The line with "Given: Select the Board Buttons tab" through the last line of the entries: give these again exactly, and only these, without any pictures.

===== INFORMATION SUPPLIED

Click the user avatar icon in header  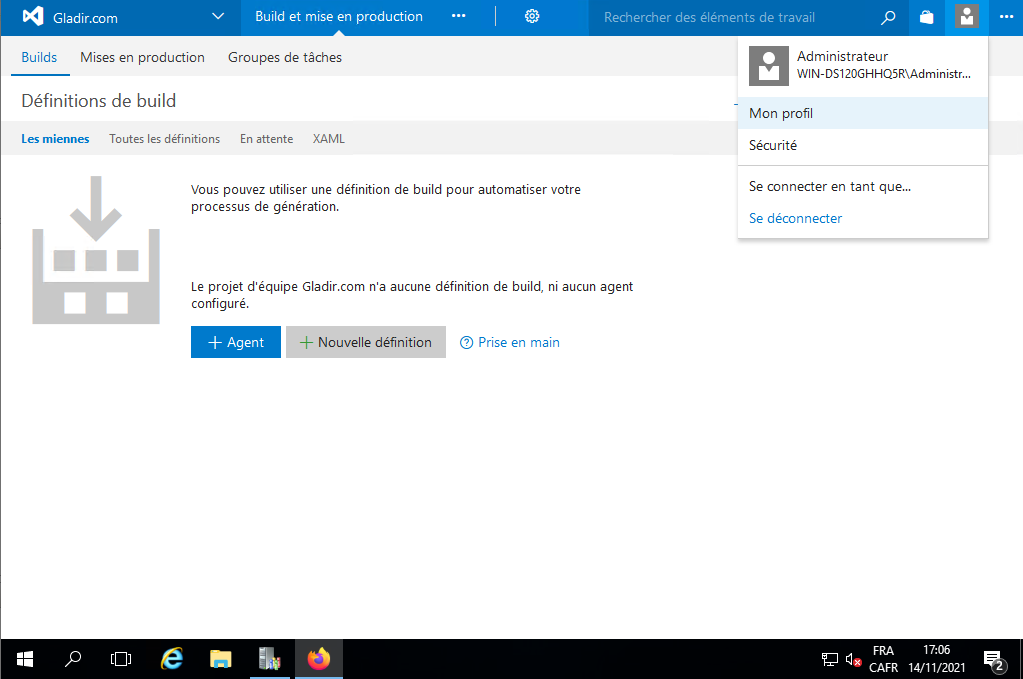click(x=966, y=17)
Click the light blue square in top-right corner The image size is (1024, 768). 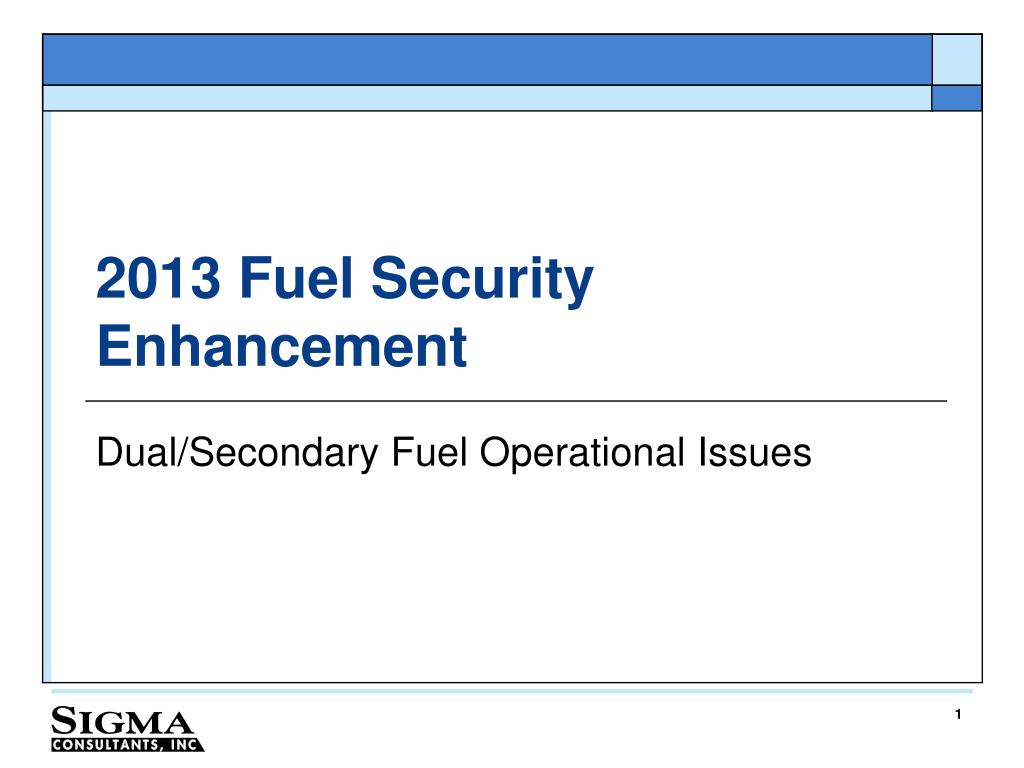point(957,59)
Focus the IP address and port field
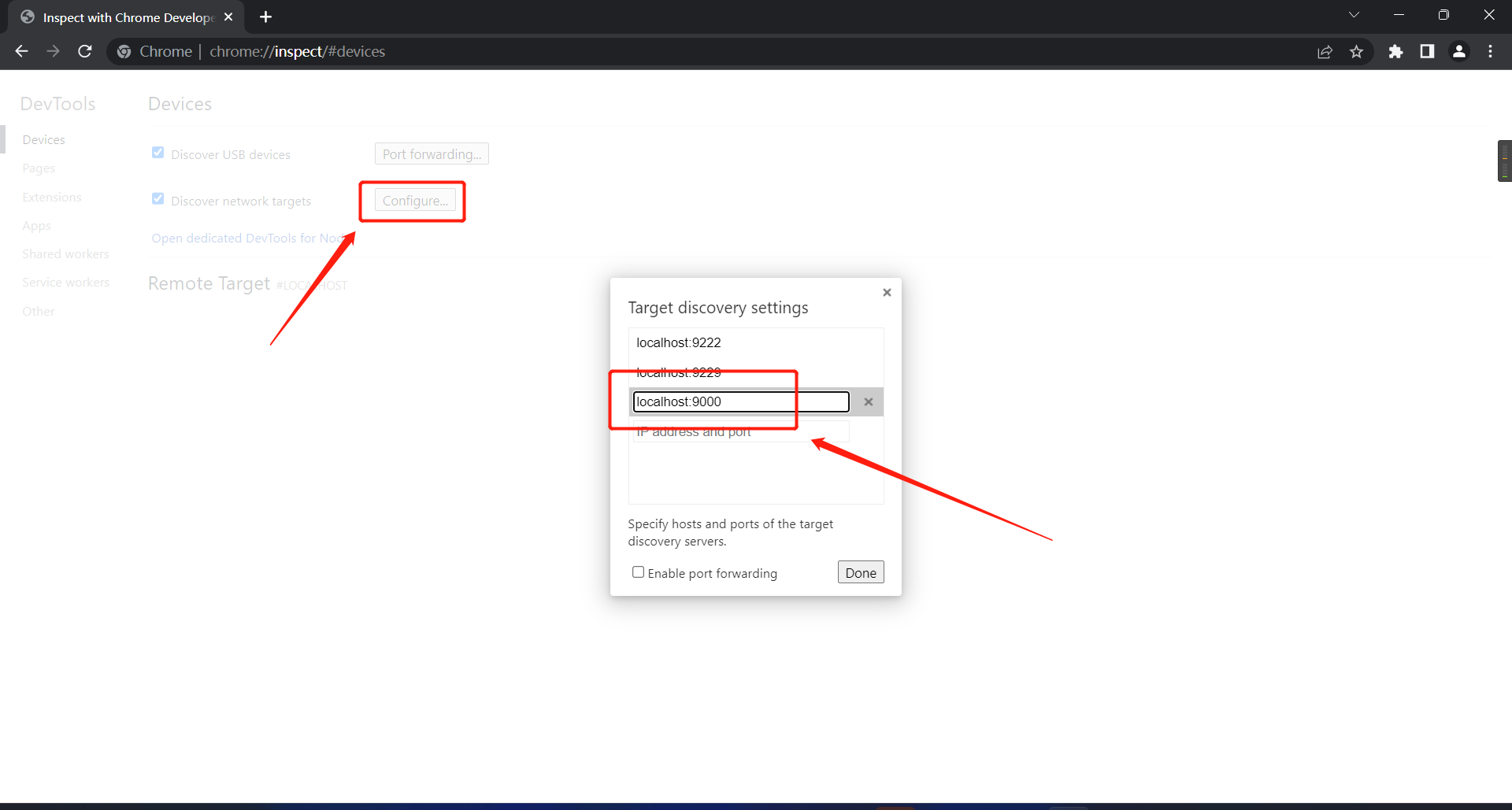This screenshot has width=1512, height=810. pos(741,431)
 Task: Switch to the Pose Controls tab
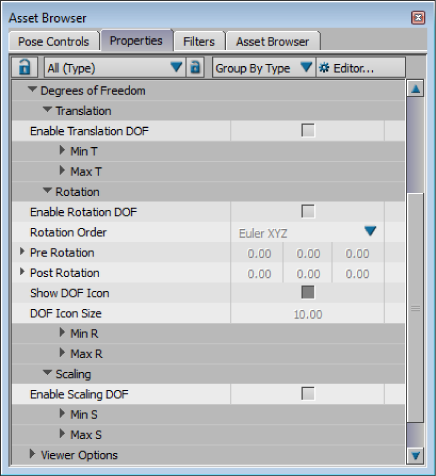coord(54,41)
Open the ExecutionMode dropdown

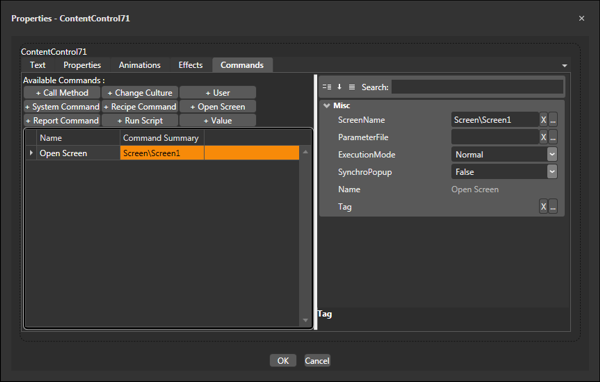click(x=552, y=154)
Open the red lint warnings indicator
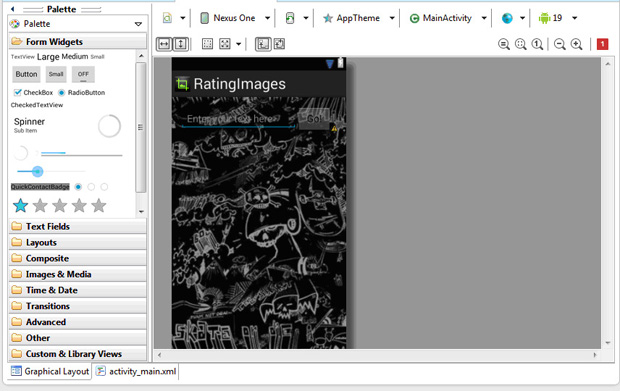Image resolution: width=620 pixels, height=391 pixels. pos(602,44)
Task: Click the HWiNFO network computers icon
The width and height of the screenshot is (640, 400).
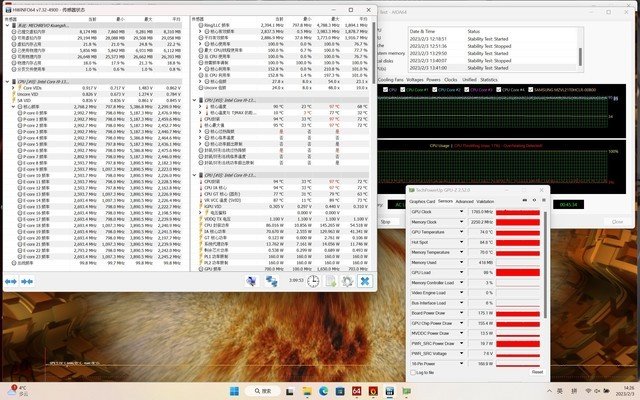Action: pyautogui.click(x=272, y=281)
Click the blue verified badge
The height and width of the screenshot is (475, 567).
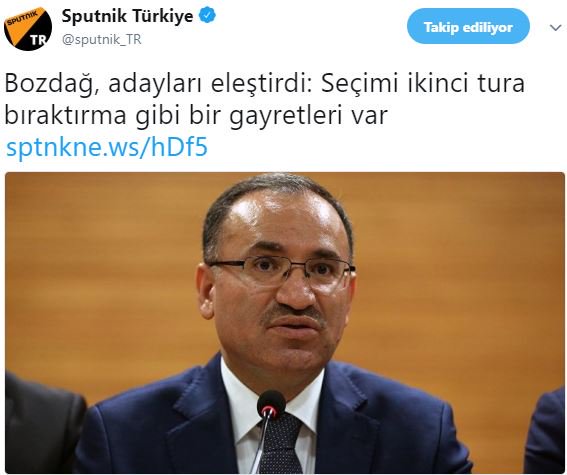pyautogui.click(x=208, y=16)
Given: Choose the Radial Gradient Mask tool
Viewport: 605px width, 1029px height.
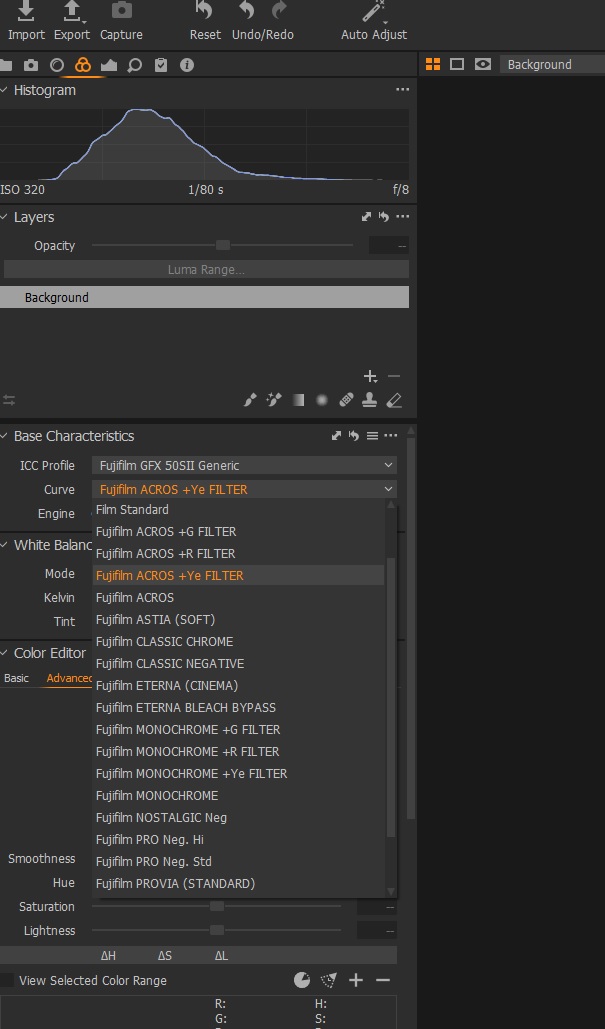Looking at the screenshot, I should pos(322,400).
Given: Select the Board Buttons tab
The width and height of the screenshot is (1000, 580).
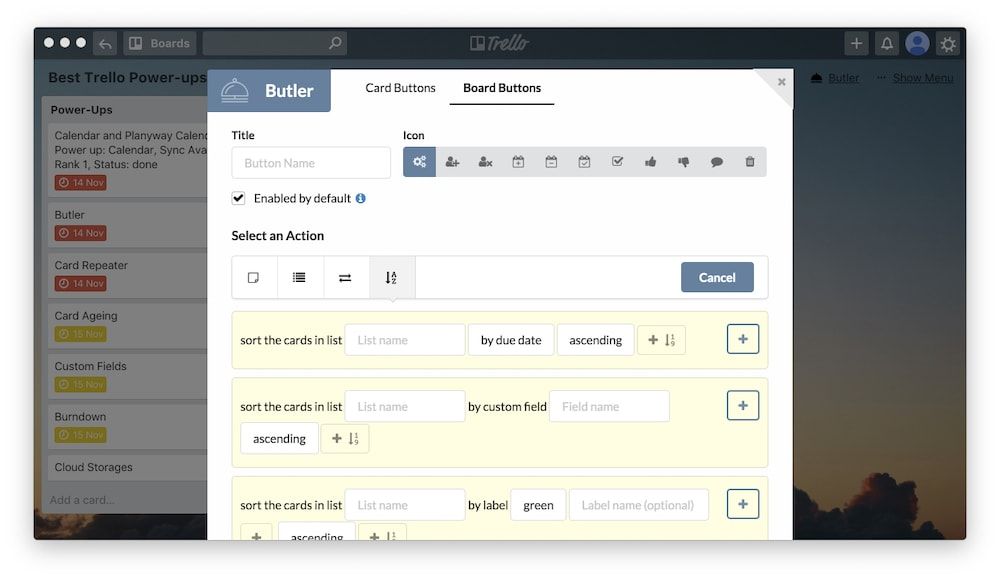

==========

## SOLUTION
Given: Select the Board Buttons tab
The width and height of the screenshot is (1000, 580).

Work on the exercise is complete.